[Freedombox-discuss] Why four users with passwords on the freedombox?

[Petter Reinholdtsen]

[Petter Reinholdtsen 2013-09-10]
> The current freedom-maker build setup for dreamplug set up three unix
> users in /etc/passwd with a valid password, and plinth include another
> user in its user database to log into plinth.  Why is this?  Having
> users with valid passwords that are not regularly used is a security
> problem, and it seem to me a better idea to avoid setting passwords
> for most of these.  The users in questions are:

The situation is still bad, but slightly better.  The plinth unix user
is now created by the plinth package, and no longer have a password.
And the admin user in the plinth user interface no longer exist.  But
there are still two unix users with known passwords on the freedombox:

  /etc/passwd, /etc/shadow

    root / freedom
    fbx / frdm

> At the moment plinth run as the www-data user, perhaps it should be
> changed to run as the plinth user, and the plinth user be created as a
> system user without a valid password?

The plinth process now seem to run as user root according to 'ps -ef'
(and not www-data any more), but no longer have a valid password.  Can
it be changed to run as a non-privileged user?
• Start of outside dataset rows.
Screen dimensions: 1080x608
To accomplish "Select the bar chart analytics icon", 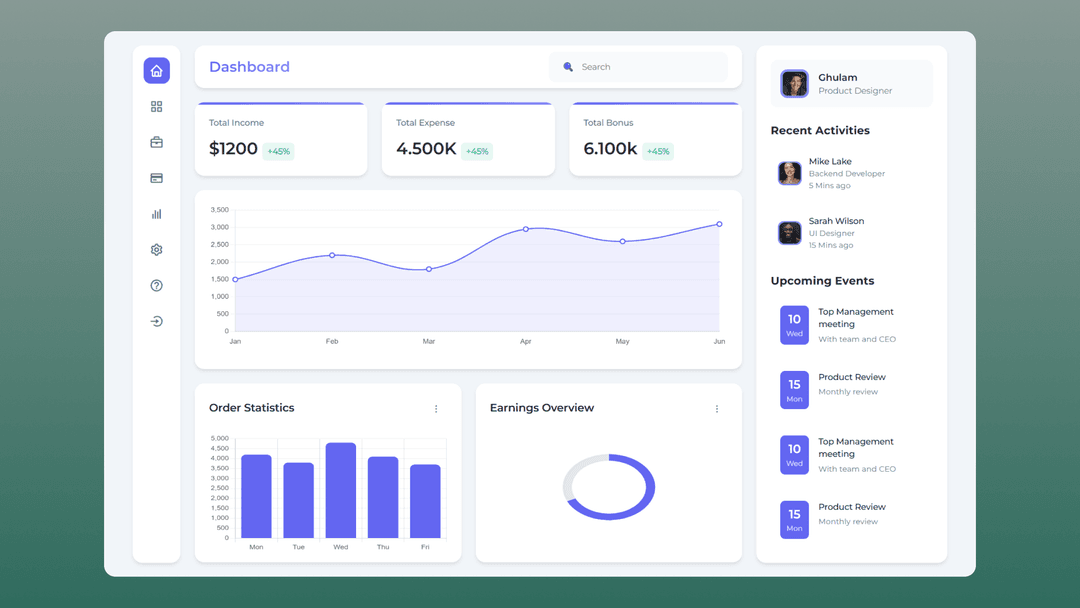I will (156, 213).
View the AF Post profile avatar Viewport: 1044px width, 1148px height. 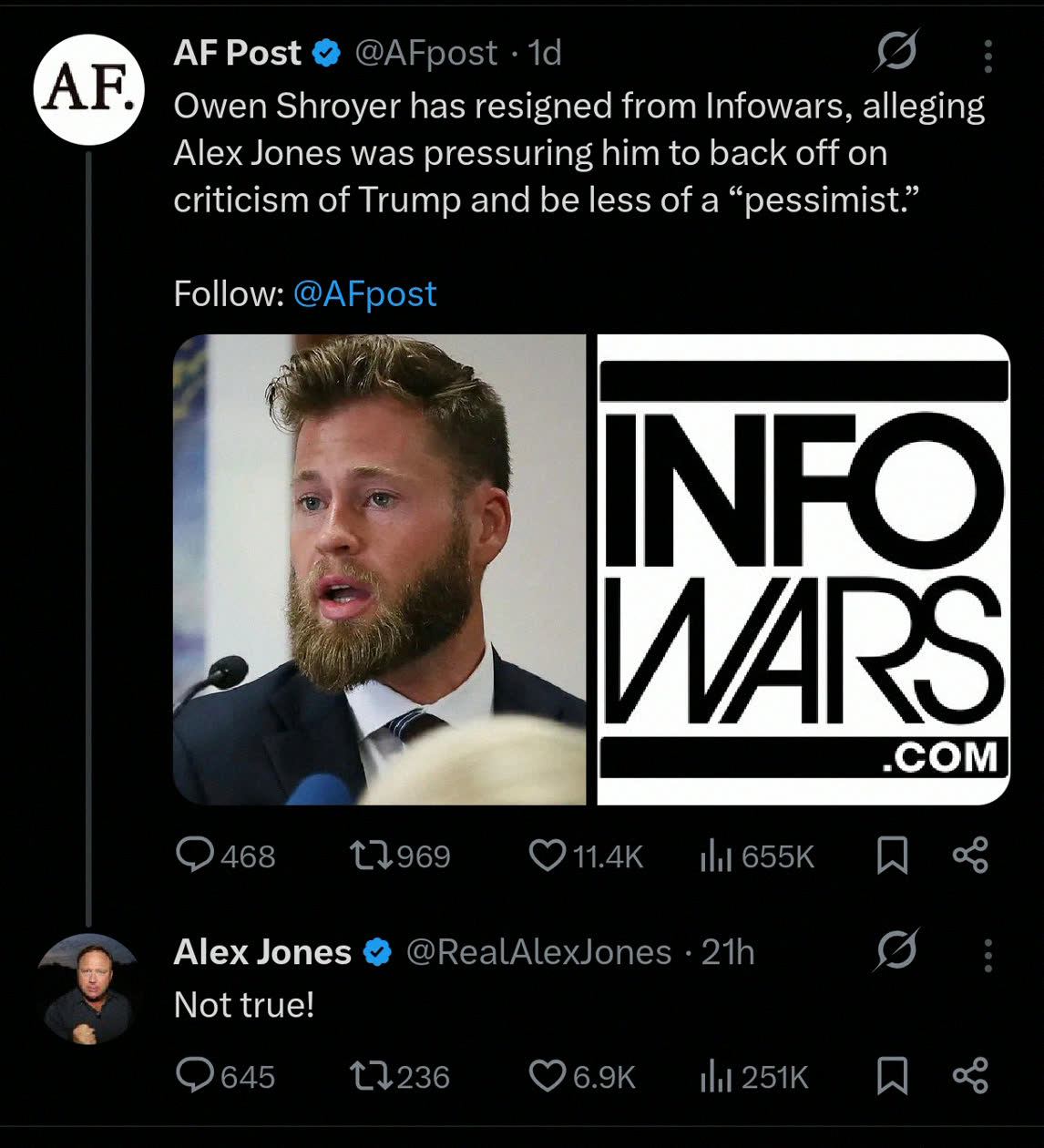click(x=88, y=89)
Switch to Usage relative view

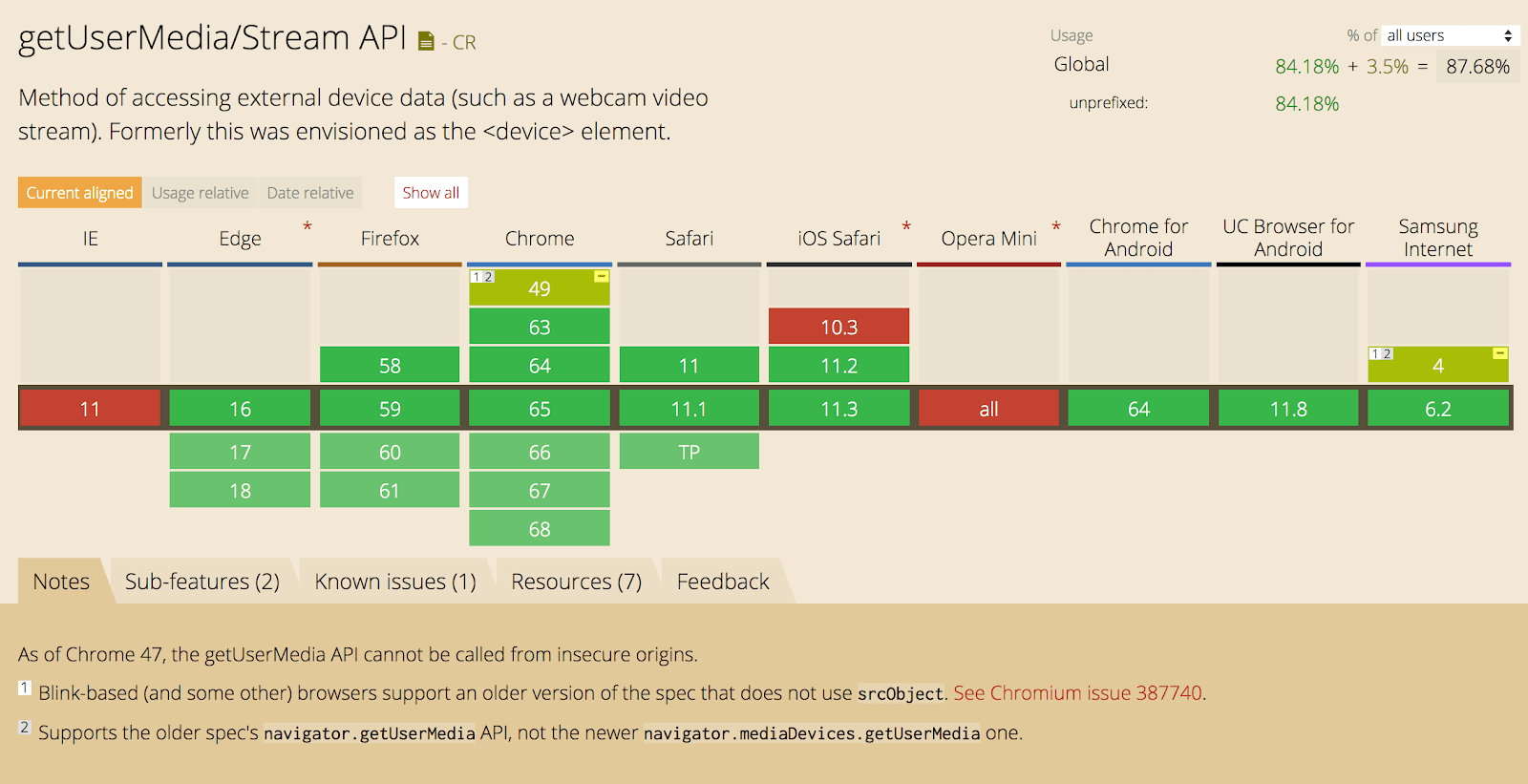point(201,193)
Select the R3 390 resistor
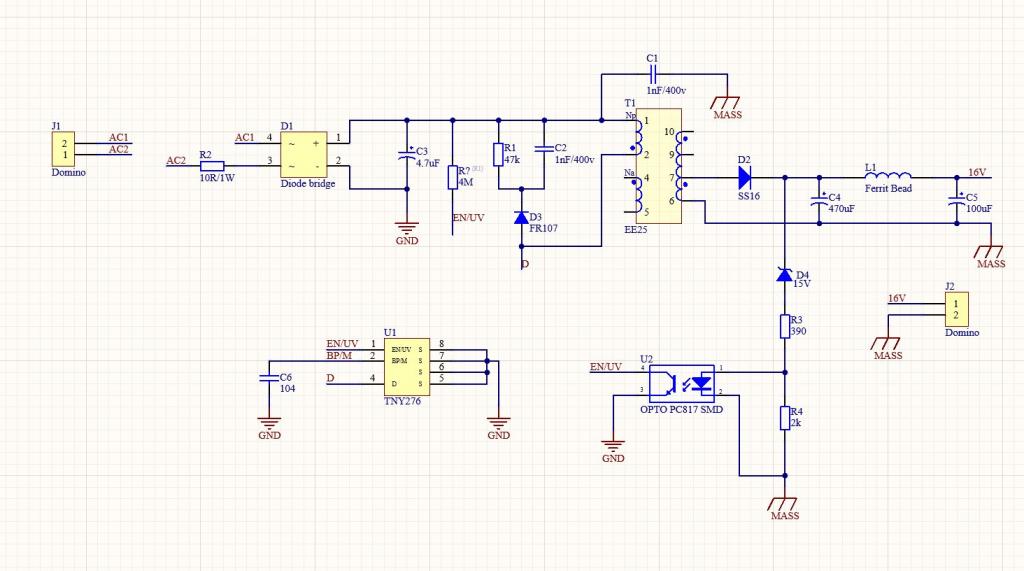Viewport: 1024px width, 571px height. [785, 326]
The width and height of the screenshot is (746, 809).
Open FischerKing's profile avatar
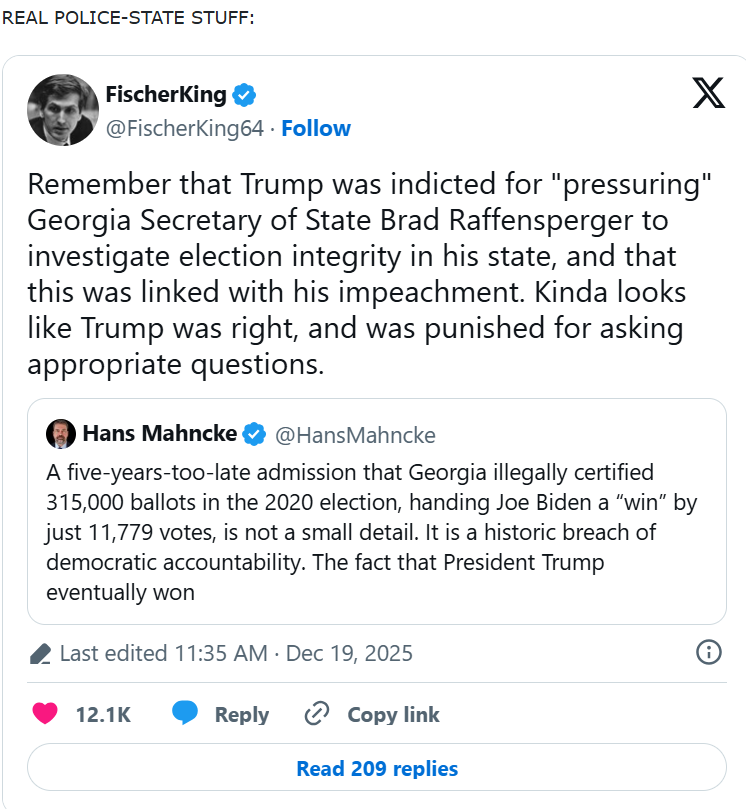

> All of them run with publicly known passwords.  I suspect we should
> rewrite the first-page module in plinth to ask for username and
> password and create the administrative user instead of providing one
> hardcoded into plinth.

The first-page module now ask for a username and password, and this is
the only user available in the plinth web interface after initial setup.

> What is the point of having both the users root and fbx?  Is it not
> enough with one normal user, and set up sudo for this user to get root
> access, or perhaps disable it completely and depend on some plinth GUI
> to set the password on a regular unix user?

I still wonder about this. :)

-- 
Happy hacking
Petter Reinholdtsen